Gas pipe claim at Tempe crash site dismissed by opposition MP as a ‘lie’

A claim by Justice Minister Giorgos Floridis on Wednesday that one of the reasons why the site of last year’s railway disaster in Tempe was covered up shortly after the accident was because a gas pipeline runs directly beneath it was dismissed as a “lie” by an opposition MP.

Speaking in Parliament during a heated debate on a motion of no confidence tabled by the opposition, Floridis said “those who talk about concrete being poured” over the site of the accident are “lame” and that “not a single centimeter of concrete” was used. Instead, soil and gravel were poured “to create inroads so that the rescue crews could approach the site. There is also a natural gas pipeline at the site of the accident, which was covered with gravel for safety reasons,” he said.

SYRIZA’s shadow infrastructure minister, Haralambos Mamoulakis, said there is no pipeline carrying natural gas under the site.

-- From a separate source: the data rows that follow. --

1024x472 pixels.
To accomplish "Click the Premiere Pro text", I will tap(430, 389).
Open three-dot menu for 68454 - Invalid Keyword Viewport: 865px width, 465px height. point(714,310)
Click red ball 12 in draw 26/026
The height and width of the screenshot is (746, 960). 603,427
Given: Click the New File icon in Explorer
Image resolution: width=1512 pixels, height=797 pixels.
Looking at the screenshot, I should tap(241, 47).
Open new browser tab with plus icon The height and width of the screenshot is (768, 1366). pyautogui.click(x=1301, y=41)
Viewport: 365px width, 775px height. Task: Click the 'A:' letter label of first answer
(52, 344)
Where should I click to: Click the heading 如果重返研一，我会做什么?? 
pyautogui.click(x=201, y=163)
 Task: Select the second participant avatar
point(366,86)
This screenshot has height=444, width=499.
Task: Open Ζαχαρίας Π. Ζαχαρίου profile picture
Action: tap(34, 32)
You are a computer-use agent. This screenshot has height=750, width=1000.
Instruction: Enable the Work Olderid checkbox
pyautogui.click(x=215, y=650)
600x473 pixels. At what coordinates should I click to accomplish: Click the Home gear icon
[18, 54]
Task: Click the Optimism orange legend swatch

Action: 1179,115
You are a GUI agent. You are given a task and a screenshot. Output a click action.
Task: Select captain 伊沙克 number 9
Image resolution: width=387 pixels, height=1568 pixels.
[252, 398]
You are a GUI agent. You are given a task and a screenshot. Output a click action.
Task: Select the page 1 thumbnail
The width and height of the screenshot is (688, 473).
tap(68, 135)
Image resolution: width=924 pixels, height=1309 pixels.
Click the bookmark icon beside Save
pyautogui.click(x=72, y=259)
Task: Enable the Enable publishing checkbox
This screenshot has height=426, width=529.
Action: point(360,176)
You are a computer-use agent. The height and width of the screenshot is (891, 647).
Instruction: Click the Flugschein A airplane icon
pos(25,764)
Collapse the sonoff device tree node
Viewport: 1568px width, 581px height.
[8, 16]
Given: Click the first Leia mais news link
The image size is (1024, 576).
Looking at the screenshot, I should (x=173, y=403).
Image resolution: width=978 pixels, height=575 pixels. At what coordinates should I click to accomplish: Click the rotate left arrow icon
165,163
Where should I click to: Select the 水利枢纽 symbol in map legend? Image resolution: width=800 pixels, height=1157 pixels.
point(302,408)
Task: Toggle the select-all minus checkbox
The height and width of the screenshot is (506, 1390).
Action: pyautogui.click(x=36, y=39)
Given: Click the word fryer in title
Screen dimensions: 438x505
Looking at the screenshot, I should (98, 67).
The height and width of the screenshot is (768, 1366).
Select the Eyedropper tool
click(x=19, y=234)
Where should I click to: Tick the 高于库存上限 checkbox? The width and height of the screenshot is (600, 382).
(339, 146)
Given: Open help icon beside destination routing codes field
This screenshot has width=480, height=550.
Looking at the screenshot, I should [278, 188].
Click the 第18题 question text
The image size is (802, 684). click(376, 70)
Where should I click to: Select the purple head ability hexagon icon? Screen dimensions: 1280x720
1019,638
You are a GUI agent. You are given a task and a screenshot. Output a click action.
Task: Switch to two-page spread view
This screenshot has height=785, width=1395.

“You belatedly brought it up as an argument. It is a lie, because you obviously know from [Greek gas grid operator] DESFA that no gas pipeline network runs beneath the rural road, which was the point set by the [rescue operation] coordinator to reach ground zero,” he said addressing the minister. “So this is a lie and you must immediately retract it.” 

The train collision on February 28, 2023, the country’s deadliest, killed 57 people, most of them young university students returning from a long weekend break.

An association of victims and survivors of the crash have accused authorities of authorizing the premature covering of the site, allegedly hindering experts from conducting a proper investigation.

Authorities have claimed that one of the reasons the site was covered was to make way for the cranes that would move the train carriages, extricate any injured people and collect the dead.